[Extracted data entries]
——————————

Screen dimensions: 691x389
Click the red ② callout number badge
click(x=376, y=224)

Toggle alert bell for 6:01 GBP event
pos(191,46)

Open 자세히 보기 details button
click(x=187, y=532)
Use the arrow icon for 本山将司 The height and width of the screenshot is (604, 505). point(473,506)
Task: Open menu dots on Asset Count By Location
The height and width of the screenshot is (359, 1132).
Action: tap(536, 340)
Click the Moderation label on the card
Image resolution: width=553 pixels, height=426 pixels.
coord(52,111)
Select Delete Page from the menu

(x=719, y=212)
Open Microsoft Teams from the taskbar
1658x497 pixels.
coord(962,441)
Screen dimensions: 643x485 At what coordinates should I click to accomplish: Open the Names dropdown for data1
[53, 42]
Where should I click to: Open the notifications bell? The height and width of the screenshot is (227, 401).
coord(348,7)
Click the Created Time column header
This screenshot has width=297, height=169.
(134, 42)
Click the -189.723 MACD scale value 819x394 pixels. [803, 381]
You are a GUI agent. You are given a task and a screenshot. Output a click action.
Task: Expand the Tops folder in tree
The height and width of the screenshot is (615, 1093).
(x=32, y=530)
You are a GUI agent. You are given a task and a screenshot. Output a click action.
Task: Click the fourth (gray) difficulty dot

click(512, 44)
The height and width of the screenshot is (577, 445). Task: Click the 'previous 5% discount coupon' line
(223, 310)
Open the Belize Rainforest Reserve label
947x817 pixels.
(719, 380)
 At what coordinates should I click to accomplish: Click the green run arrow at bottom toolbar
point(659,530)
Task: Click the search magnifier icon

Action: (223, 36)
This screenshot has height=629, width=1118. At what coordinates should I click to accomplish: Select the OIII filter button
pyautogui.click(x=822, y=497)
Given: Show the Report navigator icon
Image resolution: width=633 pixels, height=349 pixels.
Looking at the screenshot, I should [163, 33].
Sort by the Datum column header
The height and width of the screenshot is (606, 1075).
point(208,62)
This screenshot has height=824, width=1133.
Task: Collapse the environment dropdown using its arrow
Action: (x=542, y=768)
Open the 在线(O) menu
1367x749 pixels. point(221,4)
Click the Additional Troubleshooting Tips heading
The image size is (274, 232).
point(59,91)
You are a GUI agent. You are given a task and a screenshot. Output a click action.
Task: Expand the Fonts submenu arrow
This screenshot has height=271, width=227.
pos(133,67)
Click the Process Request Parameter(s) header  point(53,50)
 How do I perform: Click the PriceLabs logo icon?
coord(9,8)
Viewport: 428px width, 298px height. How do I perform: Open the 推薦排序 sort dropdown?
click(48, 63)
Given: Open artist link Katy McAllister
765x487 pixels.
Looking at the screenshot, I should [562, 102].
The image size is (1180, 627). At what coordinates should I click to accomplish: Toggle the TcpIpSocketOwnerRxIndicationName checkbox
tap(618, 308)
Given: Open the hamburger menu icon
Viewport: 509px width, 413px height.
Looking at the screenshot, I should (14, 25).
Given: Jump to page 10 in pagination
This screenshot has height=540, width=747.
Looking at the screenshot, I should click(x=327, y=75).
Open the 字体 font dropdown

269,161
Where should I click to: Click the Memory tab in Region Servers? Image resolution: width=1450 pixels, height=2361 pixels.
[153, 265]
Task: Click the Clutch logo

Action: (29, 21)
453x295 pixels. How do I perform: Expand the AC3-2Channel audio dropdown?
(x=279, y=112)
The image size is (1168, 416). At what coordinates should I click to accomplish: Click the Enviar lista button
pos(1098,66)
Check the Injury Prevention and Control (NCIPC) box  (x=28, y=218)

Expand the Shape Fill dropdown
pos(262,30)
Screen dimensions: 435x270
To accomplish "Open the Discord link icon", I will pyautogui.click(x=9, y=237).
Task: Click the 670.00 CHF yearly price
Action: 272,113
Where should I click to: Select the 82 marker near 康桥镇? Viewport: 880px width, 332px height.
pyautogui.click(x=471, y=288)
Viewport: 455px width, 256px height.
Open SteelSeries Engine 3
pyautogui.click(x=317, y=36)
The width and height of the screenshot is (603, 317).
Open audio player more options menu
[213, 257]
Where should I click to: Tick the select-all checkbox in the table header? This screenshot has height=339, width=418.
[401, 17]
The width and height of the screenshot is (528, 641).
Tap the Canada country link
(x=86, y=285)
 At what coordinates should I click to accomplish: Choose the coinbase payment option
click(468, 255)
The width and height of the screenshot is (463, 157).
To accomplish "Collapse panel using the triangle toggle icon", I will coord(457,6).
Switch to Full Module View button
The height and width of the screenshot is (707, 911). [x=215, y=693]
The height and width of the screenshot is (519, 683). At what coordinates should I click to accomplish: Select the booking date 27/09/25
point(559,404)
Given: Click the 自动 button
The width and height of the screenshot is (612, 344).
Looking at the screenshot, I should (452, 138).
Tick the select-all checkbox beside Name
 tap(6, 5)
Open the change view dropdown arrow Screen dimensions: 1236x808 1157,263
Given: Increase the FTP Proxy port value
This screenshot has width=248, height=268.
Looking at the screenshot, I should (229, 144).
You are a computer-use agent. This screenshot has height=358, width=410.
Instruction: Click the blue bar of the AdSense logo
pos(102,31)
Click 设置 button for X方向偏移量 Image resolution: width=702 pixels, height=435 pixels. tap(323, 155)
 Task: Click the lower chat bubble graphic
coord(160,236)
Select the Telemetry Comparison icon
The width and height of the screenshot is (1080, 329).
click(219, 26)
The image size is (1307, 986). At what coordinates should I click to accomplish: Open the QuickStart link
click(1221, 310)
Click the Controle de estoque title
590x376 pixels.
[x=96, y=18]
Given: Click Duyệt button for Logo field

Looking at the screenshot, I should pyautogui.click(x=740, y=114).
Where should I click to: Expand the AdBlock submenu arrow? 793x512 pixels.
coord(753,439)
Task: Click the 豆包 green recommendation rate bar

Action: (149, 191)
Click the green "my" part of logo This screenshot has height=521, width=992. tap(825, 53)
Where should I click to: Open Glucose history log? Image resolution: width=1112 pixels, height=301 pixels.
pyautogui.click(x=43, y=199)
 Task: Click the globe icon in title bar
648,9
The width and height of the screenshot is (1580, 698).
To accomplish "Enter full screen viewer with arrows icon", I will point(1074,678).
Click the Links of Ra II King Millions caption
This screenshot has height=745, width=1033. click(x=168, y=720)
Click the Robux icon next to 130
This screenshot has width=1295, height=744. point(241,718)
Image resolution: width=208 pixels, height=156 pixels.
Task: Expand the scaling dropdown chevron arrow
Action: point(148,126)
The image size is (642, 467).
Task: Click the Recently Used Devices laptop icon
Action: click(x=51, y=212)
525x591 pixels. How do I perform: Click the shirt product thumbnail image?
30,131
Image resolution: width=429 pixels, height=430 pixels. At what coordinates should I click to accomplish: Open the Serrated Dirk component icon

——————————

» **Goal of the exercise**:
Set every line of the data down again, word for word.

» **Result of the task**:
Screen dimensions: 691x389
Click the red ② callout number badge
click(x=376, y=224)

Toggle alert bell for 6:01 GBP event
pos(191,46)

Open 자세히 보기 details button
click(x=187, y=532)
Use the arrow icon for 本山将司 The height and width of the screenshot is (604, 505). point(473,506)
Task: Open menu dots on Asset Count By Location
The height and width of the screenshot is (359, 1132).
Action: tap(536, 340)
Click the Moderation label on the card
Image resolution: width=553 pixels, height=426 pixels.
coord(52,111)
Select Delete Page from the menu

(x=719, y=212)
Open Microsoft Teams from the taskbar
1658x497 pixels.
coord(962,441)
Screen dimensions: 643x485 At what coordinates should I click to accomplish: Open the Names dropdown for data1
[53, 42]
Where should I click to: Open the notifications bell? The height and width of the screenshot is (227, 401).
coord(348,7)
Click the Created Time column header
This screenshot has width=297, height=169.
(134, 42)
Click the -189.723 MACD scale value 819x394 pixels. [803, 381]
You are a GUI agent. You are given a task and a screenshot. Output a click action.
Task: Expand the Tops folder in tree
The height and width of the screenshot is (615, 1093).
(x=32, y=530)
You are a GUI agent. You are given a task and a screenshot. Output a click action.
Task: Click the fourth (gray) difficulty dot

click(512, 44)
The height and width of the screenshot is (577, 445). Task: Click the 'previous 5% discount coupon' line
(223, 310)
Open the Belize Rainforest Reserve label
947x817 pixels.
(719, 380)
 At what coordinates should I click to accomplish: Click the green run arrow at bottom toolbar
point(659,530)
Task: Click the search magnifier icon

Action: (223, 36)
This screenshot has height=629, width=1118. At what coordinates should I click to accomplish: Select the OIII filter button
pyautogui.click(x=822, y=497)
Given: Show the Report navigator icon
Image resolution: width=633 pixels, height=349 pixels.
Looking at the screenshot, I should [163, 33].
Sort by the Datum column header
The height and width of the screenshot is (606, 1075).
point(208,62)
This screenshot has height=824, width=1133.
Task: Collapse the environment dropdown using its arrow
Action: (x=542, y=768)
Open the 在线(O) menu
1367x749 pixels. point(221,4)
Click the Additional Troubleshooting Tips heading
The image size is (274, 232).
point(59,91)
You are a GUI agent. You are given a task and a screenshot. Output a click action.
Task: Expand the Fonts submenu arrow
This screenshot has height=271, width=227.
pos(133,67)
Click the Process Request Parameter(s) header  point(53,50)
 How do I perform: Click the PriceLabs logo icon?
coord(9,8)
Viewport: 428px width, 298px height. How do I perform: Open the 推薦排序 sort dropdown?
click(48, 63)
Given: Open artist link Katy McAllister
765x487 pixels.
Looking at the screenshot, I should [562, 102].
The image size is (1180, 627). At what coordinates should I click to accomplish: Toggle the TcpIpSocketOwnerRxIndicationName checkbox
tap(618, 308)
Given: Open the hamburger menu icon
Viewport: 509px width, 413px height.
Looking at the screenshot, I should (14, 25).
Given: Jump to page 10 in pagination
This screenshot has height=540, width=747.
Looking at the screenshot, I should click(x=327, y=75).
Open the 字体 font dropdown

269,161
Where should I click to: Click the Memory tab in Region Servers? Image resolution: width=1450 pixels, height=2361 pixels.
[153, 265]
Task: Click the Clutch logo

Action: (29, 21)
453x295 pixels. How do I perform: Expand the AC3-2Channel audio dropdown?
(x=279, y=112)
The image size is (1168, 416). At what coordinates should I click to accomplish: Click the Enviar lista button
pos(1098,66)
Check the Injury Prevention and Control (NCIPC) box  (x=28, y=218)

Expand the Shape Fill dropdown
pos(262,30)
Screen dimensions: 435x270
To accomplish "Open the Discord link icon", I will pyautogui.click(x=9, y=237).
Task: Click the 670.00 CHF yearly price
Action: 272,113
Where should I click to: Select the 82 marker near 康桥镇? Viewport: 880px width, 332px height.
pyautogui.click(x=471, y=288)
Viewport: 455px width, 256px height.
Open SteelSeries Engine 3
pyautogui.click(x=317, y=36)
The width and height of the screenshot is (603, 317).
Open audio player more options menu
[213, 257]
Where should I click to: Tick the select-all checkbox in the table header? This screenshot has height=339, width=418.
[401, 17]
The width and height of the screenshot is (528, 641).
Tap the Canada country link
(x=86, y=285)
 At what coordinates should I click to accomplish: Choose the coinbase payment option
click(468, 255)
The width and height of the screenshot is (463, 157).
To accomplish "Collapse panel using the triangle toggle icon", I will coord(457,6).
Switch to Full Module View button
The height and width of the screenshot is (707, 911). [x=215, y=693]
The height and width of the screenshot is (519, 683). At what coordinates should I click to accomplish: Select the booking date 27/09/25
point(559,404)
Given: Click the 自动 button
The width and height of the screenshot is (612, 344).
Looking at the screenshot, I should (452, 138).
Tick the select-all checkbox beside Name
 tap(6, 5)
Open the change view dropdown arrow Screen dimensions: 1236x808 1157,263
Given: Increase the FTP Proxy port value
This screenshot has width=248, height=268.
Looking at the screenshot, I should (229, 144).
You are a computer-use agent. This screenshot has height=358, width=410.
Instruction: Click the blue bar of the AdSense logo
pos(102,31)
Click 设置 button for X方向偏移量 Image resolution: width=702 pixels, height=435 pixels. tap(323, 155)
 Task: Click the lower chat bubble graphic
coord(160,236)
Select the Telemetry Comparison icon
The width and height of the screenshot is (1080, 329).
click(219, 26)
The image size is (1307, 986). At what coordinates should I click to accomplish: Open the QuickStart link
click(1221, 310)
Click the Controle de estoque title
590x376 pixels.
[x=96, y=18]
Given: Click Duyệt button for Logo field

Looking at the screenshot, I should pyautogui.click(x=740, y=114).
Where should I click to: Expand the AdBlock submenu arrow? 793x512 pixels.
coord(753,439)
Task: Click the 豆包 green recommendation rate bar

Action: (149, 191)
Click the green "my" part of logo This screenshot has height=521, width=992. tap(825, 53)
Where should I click to: Open Glucose history log? Image resolution: width=1112 pixels, height=301 pixels.
pyautogui.click(x=43, y=199)
 Task: Click the globe icon in title bar
648,9
The width and height of the screenshot is (1580, 698).
To accomplish "Enter full screen viewer with arrows icon", I will point(1074,678).
Click the Links of Ra II King Millions caption
This screenshot has height=745, width=1033. click(x=168, y=720)
Click the Robux icon next to 130
This screenshot has width=1295, height=744. point(241,718)
Image resolution: width=208 pixels, height=156 pixels.
Task: Expand the scaling dropdown chevron arrow
Action: point(148,126)
The image size is (642, 467).
Task: Click the Recently Used Devices laptop icon
Action: click(x=51, y=212)
525x591 pixels. How do I perform: Click the shirt product thumbnail image?
30,131
Image resolution: width=429 pixels, height=430 pixels. At what coordinates should I click to accomplish: Open the Serrated Dirk component icon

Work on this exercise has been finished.